The finalists were among the 12 clubs which announced their breakaway project in April but were also among the first to withdraw in the face of fan anger -- those supporters are now hoping to be celebrating European glory in Portugal this weekend.
It is the third final of Europe's elite club competition between two Premier League sides, and the second in just three seasons, such is the financial might of the English game.
And these are the two clubs whose own transformations in the last two decades under mega-rich foreign owners have done the most to change the landscape of the Premier League.
Chelsea and City have not met in a final since 1986 in the short-lived Full Members Cup, when the London club won 5-4 at Wembley.
That was before the Premier League and modern Champions League existed, before Roman Abramovich bought Chelsea in 2003 and before the Abu Dhabi takeover of City in 2008. Between them they have won seven of the last 10 Premier League titles.
Chelsea have experience at this stage in Europe before, having beaten Bayern Munich on penalties in the 2012 final. They have also won the Europa League twice since then.
'If you win you're a hero'
City have never made it this far, but are finally here, after 13 years of enormous investment under Sheikh Mansour and four years of disappointment under Guardiola, the man who was hired principally to win this competition.
"When you reach the final of the Champions League you finish part of the process that started five years ago," said Guardiola on Friday.
After romping to the Premier League title, their third in four seasons, and also winning the League Cup, a City side starring Kevin De Bruyne and Ruben Dias, among others, are the favourites at the Estadio do Dragao.
"We as players understand the magnitude of the game," playmaker De Bruyne said on Friday. "If you win you're a hero, if you lose you're almost a failure."
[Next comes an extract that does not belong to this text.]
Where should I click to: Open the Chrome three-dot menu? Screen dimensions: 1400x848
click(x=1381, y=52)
"I'm pretty sure we have to suffer to win the final," added Guardiola, who guided Barcelona to the European crown in 2009 and 2011. "It's nice to say enjoy it but sometimes it's not possible. You have to be resilient and adjust."
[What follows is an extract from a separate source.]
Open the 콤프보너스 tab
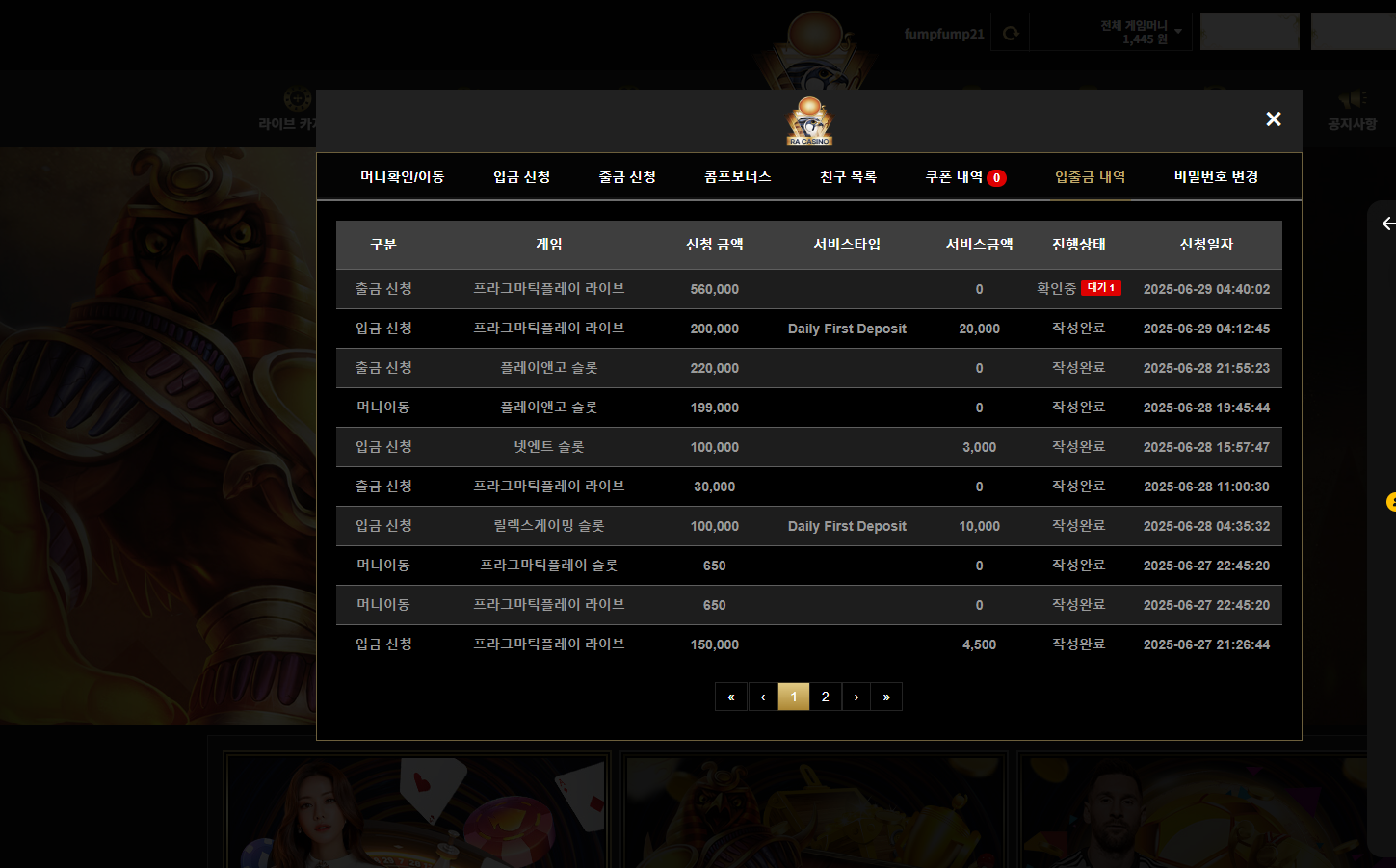Viewport: 1396px width, 868px height. [737, 177]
Chelsea have been transformed since Tuchel replaced Frank Lampard as coach in January, even if they did finish the domestic season with three defeats in four games including the FA Cup final against Leicester City.
They have beaten City twice in the last six weeks, first in the Cup semi-final and then in Manchester in the league.
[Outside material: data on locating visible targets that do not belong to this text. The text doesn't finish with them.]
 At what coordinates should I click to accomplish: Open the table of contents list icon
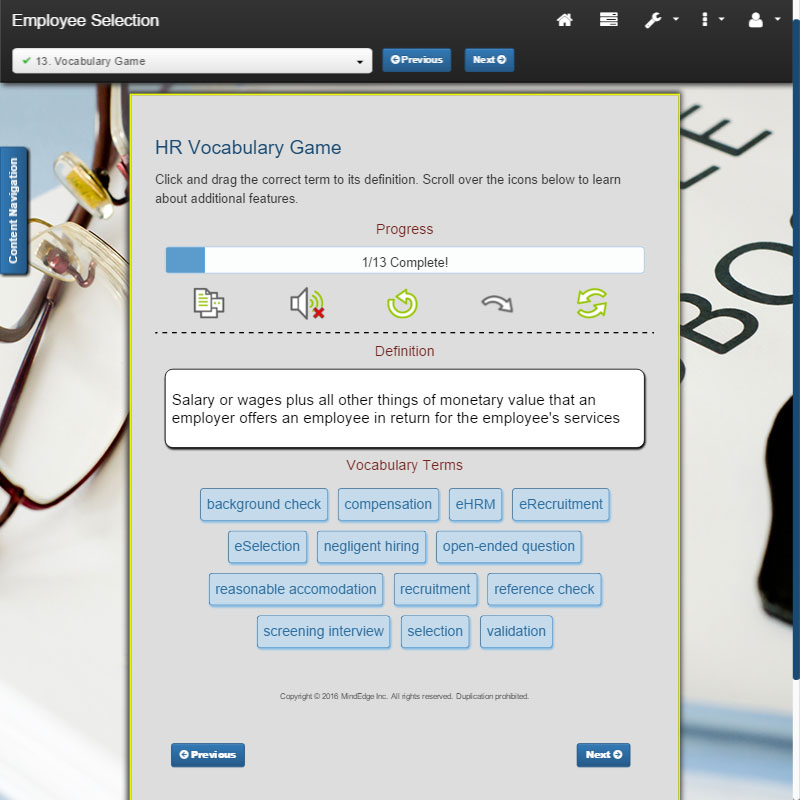pyautogui.click(x=608, y=20)
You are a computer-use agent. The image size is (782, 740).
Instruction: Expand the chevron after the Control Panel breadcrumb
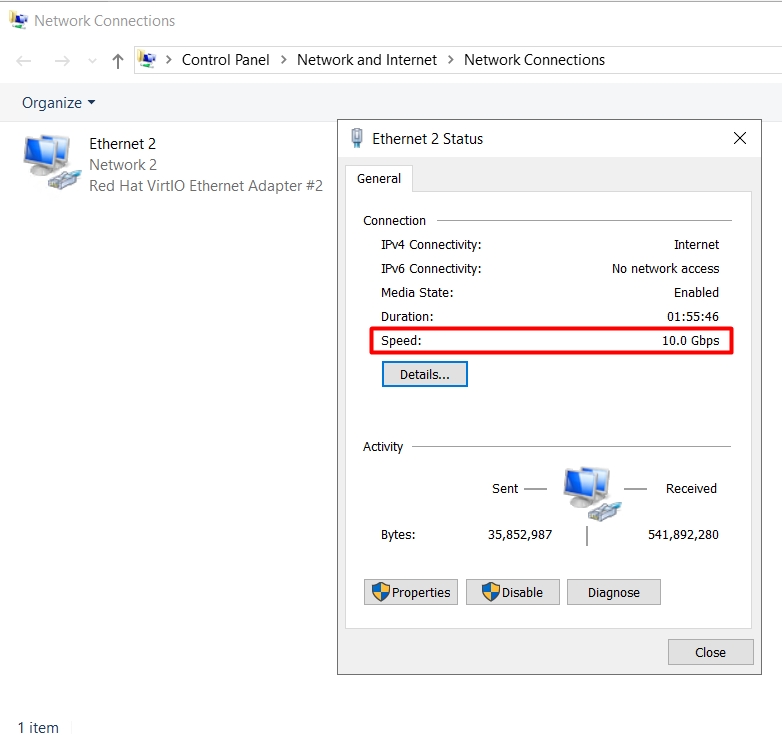[284, 60]
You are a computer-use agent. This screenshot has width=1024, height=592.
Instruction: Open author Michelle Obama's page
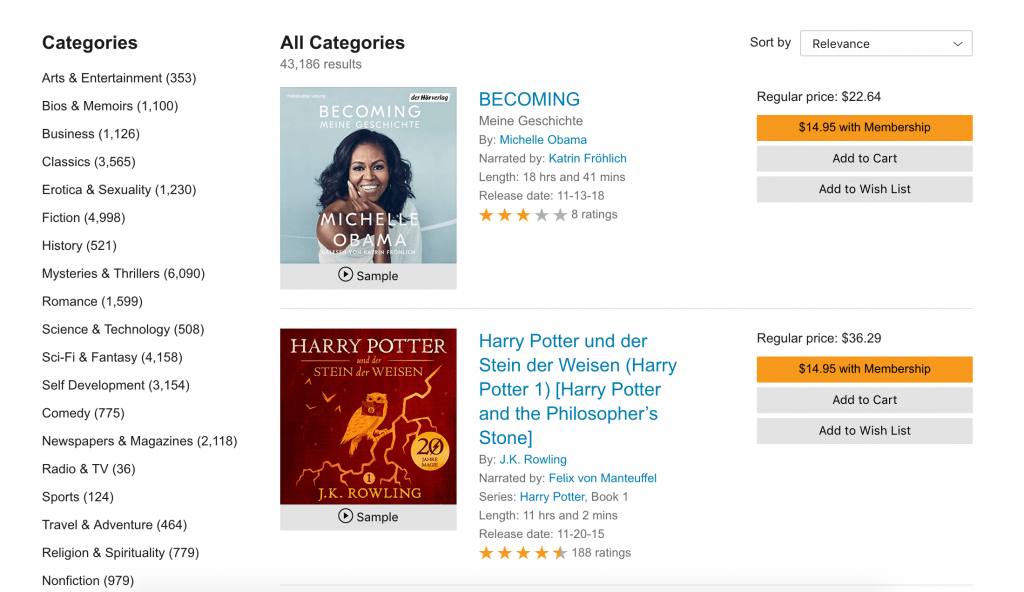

"They are maybe in the moment the strongest team in Europe and maybe the world. They have built a huge gap between them and us in the league but we closed the gap for 90 minutes at Wembley and away at City and this is what we want to do tomorrow," Tuchel said on Friday.
Shadow of Covid
Covid-19 again casts its shadow over the final, which is being played in Porto following the late decision to move it from Istanbul.
For the second year running, the Turkish metropolis was denied the chance to host the occasion after the UK government put the country on its travel red list, preventing fans from England attending.
Just like last year when Lisbon was the last-minute solution, Portugal rode to the rescue, with the country one of the few on the UK's green travel list.
There are few more charming host cities than Porto, with its cobbled streets tumbling towards the waterfront which looks across to the port wine warehouses on the other side of the Douro River.
English fans began gathering on Friday on cafe terraces under blazing blue skies. With Portuguese authorities allowing the Estadio do Dragao to be filled to 33 percent capacity, there will be 16,500 spectators, including 6,000 fans of each club.
Many more are expected in the city without tickets and there will be two fan zones, one for supporters of each side, including one under a giant inflatable Champions League trophy on the city's main Avenida dos Aliados.
A negative coronavirus test is required to enter but fans are being permitted to consume alcohol before being bussed off to the match venue.
Saturday's match is being televised in over 200 countries.